* What you will do
From the first line to the last, print the data exactly as written.

(Data entries)
· · · ·
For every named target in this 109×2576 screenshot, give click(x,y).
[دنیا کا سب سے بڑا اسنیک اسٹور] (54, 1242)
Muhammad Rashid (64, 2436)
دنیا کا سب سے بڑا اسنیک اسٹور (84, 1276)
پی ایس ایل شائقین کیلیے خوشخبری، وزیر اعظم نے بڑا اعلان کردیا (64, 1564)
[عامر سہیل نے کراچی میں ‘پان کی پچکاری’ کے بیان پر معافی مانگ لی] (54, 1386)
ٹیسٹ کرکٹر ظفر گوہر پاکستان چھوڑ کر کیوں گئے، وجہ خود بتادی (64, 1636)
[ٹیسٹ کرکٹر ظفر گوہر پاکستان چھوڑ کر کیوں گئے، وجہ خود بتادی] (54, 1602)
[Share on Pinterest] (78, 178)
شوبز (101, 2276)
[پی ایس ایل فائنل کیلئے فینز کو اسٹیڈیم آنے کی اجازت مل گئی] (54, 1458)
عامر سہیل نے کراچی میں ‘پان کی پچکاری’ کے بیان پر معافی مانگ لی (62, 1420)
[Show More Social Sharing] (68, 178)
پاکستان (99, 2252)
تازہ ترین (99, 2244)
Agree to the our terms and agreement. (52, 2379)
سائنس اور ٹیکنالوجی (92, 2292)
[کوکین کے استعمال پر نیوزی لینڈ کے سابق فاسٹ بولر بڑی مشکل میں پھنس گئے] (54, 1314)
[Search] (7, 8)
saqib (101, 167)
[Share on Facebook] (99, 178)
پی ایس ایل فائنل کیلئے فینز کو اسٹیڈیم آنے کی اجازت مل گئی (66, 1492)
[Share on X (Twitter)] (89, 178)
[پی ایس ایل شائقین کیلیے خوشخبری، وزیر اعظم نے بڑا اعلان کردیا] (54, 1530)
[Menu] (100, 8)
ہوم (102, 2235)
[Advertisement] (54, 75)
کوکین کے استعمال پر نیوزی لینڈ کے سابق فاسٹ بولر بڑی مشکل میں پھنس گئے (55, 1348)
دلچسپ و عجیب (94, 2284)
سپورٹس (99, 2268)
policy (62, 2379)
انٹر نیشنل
· · · ·
* Response below
For every named target in this 109×2576 screenshot, give click(x,y).
[دنیا کا سب سے بڑا اسنیک اسٹور] (54, 1242)
Muhammad Rashid (64, 2436)
دنیا کا سب سے بڑا اسنیک اسٹور (84, 1276)
پی ایس ایل شائقین کیلیے خوشخبری، وزیر اعظم نے بڑا اعلان کردیا (64, 1564)
[عامر سہیل نے کراچی میں ‘پان کی پچکاری’ کے بیان پر معافی مانگ لی] (54, 1386)
ٹیسٹ کرکٹر ظفر گوہر پاکستان چھوڑ کر کیوں گئے، وجہ خود بتادی (64, 1636)
[ٹیسٹ کرکٹر ظفر گوہر پاکستان چھوڑ کر کیوں گئے، وجہ خود بتادی] (54, 1602)
[Share on Pinterest] (78, 178)
شوبز (101, 2276)
[پی ایس ایل فائنل کیلئے فینز کو اسٹیڈیم آنے کی اجازت مل گئی] (54, 1458)
عامر سہیل نے کراچی میں ‘پان کی پچکاری’ کے بیان پر معافی مانگ لی (62, 1420)
[Show More Social Sharing] (68, 178)
پاکستان (99, 2252)
تازہ ترین (99, 2244)
Agree to the our terms and agreement. (52, 2379)
سائنس اور ٹیکنالوجی (92, 2292)
[کوکین کے استعمال پر نیوزی لینڈ کے سابق فاسٹ بولر بڑی مشکل میں پھنس گئے] (54, 1314)
[Search] (7, 8)
saqib (101, 167)
[Share on Facebook] (99, 178)
پی ایس ایل فائنل کیلئے فینز کو اسٹیڈیم آنے کی اجازت مل گئی (66, 1492)
[Share on X (Twitter)] (89, 178)
[پی ایس ایل شائقین کیلیے خوشخبری، وزیر اعظم نے بڑا اعلان کردیا] (54, 1530)
[Menu] (100, 8)
ہوم (102, 2235)
[Advertisement] (54, 75)
کوکین کے استعمال پر نیوزی لینڈ کے سابق فاسٹ بولر بڑی مشکل میں پھنس گئے (55, 1348)
دلچسپ و عجیب (94, 2284)
سپورٹس (99, 2268)
policy (62, 2379)
انٹر نیشنل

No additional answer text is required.